** begin Data to process **
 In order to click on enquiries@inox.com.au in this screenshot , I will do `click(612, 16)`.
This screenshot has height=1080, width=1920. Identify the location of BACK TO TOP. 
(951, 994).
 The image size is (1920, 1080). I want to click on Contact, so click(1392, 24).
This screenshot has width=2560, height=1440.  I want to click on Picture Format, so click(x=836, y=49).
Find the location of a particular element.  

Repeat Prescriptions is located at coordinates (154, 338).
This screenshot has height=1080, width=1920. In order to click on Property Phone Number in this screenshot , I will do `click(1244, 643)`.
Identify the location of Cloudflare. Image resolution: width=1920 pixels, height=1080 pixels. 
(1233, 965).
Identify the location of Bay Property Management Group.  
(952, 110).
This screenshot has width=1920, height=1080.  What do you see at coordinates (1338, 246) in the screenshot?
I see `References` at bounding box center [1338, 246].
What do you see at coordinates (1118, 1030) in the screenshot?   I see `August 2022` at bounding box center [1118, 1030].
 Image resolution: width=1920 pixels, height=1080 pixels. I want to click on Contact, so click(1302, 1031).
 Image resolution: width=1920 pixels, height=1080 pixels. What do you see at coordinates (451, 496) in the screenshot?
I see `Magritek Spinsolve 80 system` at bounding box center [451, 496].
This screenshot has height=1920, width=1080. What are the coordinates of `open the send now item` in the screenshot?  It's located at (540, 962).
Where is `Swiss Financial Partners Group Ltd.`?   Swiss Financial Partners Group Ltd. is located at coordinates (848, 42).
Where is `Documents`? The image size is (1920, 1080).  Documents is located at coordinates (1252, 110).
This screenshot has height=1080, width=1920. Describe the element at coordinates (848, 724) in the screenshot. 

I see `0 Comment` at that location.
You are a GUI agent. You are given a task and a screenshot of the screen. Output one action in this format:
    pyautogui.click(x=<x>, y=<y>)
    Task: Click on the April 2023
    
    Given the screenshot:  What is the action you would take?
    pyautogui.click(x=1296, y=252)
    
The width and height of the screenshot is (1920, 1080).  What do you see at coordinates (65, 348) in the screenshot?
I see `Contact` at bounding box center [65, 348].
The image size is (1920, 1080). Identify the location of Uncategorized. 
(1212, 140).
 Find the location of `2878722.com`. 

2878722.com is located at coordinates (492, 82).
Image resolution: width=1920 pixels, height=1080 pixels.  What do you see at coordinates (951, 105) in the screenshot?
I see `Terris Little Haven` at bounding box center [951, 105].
** end Data to process **
The task
Give all of the records above again, word for word, with the same line breaks and spacing.

The response
 In order to click on enquiries@inox.com.au in this screenshot , I will do `click(612, 16)`.
This screenshot has height=1080, width=1920. Identify the location of BACK TO TOP. 
(951, 994).
 The image size is (1920, 1080). I want to click on Contact, so click(1392, 24).
This screenshot has width=2560, height=1440.  I want to click on Picture Format, so click(x=836, y=49).
Find the location of a particular element.  

Repeat Prescriptions is located at coordinates (154, 338).
This screenshot has height=1080, width=1920. In order to click on Property Phone Number in this screenshot , I will do `click(1244, 643)`.
Identify the location of Cloudflare. Image resolution: width=1920 pixels, height=1080 pixels. 
(1233, 965).
Identify the location of Bay Property Management Group.  
(952, 110).
This screenshot has width=1920, height=1080.  What do you see at coordinates (1338, 246) in the screenshot?
I see `References` at bounding box center [1338, 246].
What do you see at coordinates (1118, 1030) in the screenshot?   I see `August 2022` at bounding box center [1118, 1030].
 Image resolution: width=1920 pixels, height=1080 pixels. I want to click on Contact, so click(1302, 1031).
 Image resolution: width=1920 pixels, height=1080 pixels. What do you see at coordinates (451, 496) in the screenshot?
I see `Magritek Spinsolve 80 system` at bounding box center [451, 496].
This screenshot has height=1920, width=1080. What are the coordinates of `open the send now item` in the screenshot?  It's located at (540, 962).
Where is `Swiss Financial Partners Group Ltd.`?   Swiss Financial Partners Group Ltd. is located at coordinates (848, 42).
Where is `Documents`? The image size is (1920, 1080).  Documents is located at coordinates (1252, 110).
This screenshot has height=1080, width=1920. Describe the element at coordinates (848, 724) in the screenshot. 

I see `0 Comment` at that location.
You are a GUI agent. You are given a task and a screenshot of the screen. Output one action in this format:
    pyautogui.click(x=<x>, y=<y>)
    Task: Click on the April 2023
    
    Given the screenshot:  What is the action you would take?
    pyautogui.click(x=1296, y=252)
    
The width and height of the screenshot is (1920, 1080).  What do you see at coordinates (65, 348) in the screenshot?
I see `Contact` at bounding box center [65, 348].
The image size is (1920, 1080). Identify the location of Uncategorized. 
(1212, 140).
 Find the location of `2878722.com`. 

2878722.com is located at coordinates (492, 82).
Image resolution: width=1920 pixels, height=1080 pixels.  What do you see at coordinates (951, 105) in the screenshot?
I see `Terris Little Haven` at bounding box center [951, 105].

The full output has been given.